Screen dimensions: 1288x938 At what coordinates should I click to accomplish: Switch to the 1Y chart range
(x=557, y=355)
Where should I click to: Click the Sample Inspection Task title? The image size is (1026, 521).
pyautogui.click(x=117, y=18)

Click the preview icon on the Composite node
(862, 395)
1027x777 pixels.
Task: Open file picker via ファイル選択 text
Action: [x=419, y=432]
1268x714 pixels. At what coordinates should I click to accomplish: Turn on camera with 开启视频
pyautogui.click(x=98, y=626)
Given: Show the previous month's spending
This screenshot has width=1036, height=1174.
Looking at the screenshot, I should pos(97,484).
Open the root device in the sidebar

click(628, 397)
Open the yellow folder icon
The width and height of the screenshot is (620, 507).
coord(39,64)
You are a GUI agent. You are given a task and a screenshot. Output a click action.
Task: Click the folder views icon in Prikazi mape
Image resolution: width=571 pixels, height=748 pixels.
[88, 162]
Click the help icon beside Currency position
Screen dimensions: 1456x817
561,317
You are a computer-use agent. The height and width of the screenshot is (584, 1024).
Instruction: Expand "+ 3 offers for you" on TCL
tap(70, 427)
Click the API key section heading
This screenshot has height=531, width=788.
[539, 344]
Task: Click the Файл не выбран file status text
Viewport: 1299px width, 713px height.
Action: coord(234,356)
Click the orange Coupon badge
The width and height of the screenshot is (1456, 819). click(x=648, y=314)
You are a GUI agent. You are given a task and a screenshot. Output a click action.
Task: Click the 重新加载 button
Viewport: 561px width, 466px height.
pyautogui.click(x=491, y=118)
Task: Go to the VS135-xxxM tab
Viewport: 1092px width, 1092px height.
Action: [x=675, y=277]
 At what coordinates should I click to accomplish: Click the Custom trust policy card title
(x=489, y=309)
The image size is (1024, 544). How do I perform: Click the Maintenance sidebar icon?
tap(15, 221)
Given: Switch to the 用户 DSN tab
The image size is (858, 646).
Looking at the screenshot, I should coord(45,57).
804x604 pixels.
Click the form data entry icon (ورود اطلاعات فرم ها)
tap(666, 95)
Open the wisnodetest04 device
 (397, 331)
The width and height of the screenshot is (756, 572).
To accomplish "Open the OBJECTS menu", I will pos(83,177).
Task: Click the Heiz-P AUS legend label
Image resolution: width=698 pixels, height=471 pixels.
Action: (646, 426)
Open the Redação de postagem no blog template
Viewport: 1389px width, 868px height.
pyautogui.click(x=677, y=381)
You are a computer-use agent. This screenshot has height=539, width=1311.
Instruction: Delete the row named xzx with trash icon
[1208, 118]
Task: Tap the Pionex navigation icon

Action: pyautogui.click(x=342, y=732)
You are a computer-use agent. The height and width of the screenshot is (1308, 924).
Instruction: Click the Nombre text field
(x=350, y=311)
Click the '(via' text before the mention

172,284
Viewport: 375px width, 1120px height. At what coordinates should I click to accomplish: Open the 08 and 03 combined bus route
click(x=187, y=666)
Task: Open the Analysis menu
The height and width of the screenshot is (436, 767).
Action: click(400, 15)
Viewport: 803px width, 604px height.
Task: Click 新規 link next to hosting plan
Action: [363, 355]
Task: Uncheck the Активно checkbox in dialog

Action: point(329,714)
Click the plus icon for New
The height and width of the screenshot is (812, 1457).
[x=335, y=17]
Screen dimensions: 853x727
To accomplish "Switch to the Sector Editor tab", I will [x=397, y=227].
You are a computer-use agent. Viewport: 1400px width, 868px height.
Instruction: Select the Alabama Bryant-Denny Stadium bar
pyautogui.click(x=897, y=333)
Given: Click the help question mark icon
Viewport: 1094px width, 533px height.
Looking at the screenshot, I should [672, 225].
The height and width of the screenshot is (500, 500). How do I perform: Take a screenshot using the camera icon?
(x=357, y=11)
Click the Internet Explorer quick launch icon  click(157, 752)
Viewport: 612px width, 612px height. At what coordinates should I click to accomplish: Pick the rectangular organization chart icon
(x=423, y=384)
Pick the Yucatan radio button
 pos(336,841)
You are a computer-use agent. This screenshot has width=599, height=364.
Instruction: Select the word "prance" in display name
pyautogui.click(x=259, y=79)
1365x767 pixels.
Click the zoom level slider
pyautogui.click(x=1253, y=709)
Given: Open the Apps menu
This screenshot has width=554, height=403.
################
- _Work to complete_: Using the entries above, give again exactly the lines from the line holding "Task: Tap the Pionex navigation icon" through the line holding "Given: Click the help question mark icon". Include both end lines and nothing else.

- _Response area_:
Task: Tap the Pionex navigation icon

Action: pyautogui.click(x=342, y=732)
You are a computer-use agent. The height and width of the screenshot is (1308, 924).
Instruction: Click the Nombre text field
(x=350, y=311)
Click the '(via' text before the mention

172,284
Viewport: 375px width, 1120px height. At what coordinates should I click to accomplish: Open the 08 and 03 combined bus route
click(x=187, y=666)
Task: Open the Analysis menu
The height and width of the screenshot is (436, 767).
Action: click(400, 15)
Viewport: 803px width, 604px height.
Task: Click 新規 link next to hosting plan
Action: [363, 355]
Task: Uncheck the Активно checkbox in dialog

Action: point(329,714)
Click the plus icon for New
The height and width of the screenshot is (812, 1457).
[x=335, y=17]
Screen dimensions: 853x727
To accomplish "Switch to the Sector Editor tab", I will [x=397, y=227].
You are a computer-use agent. Viewport: 1400px width, 868px height.
Instruction: Select the Alabama Bryant-Denny Stadium bar
pyautogui.click(x=897, y=333)
Given: Click the help question mark icon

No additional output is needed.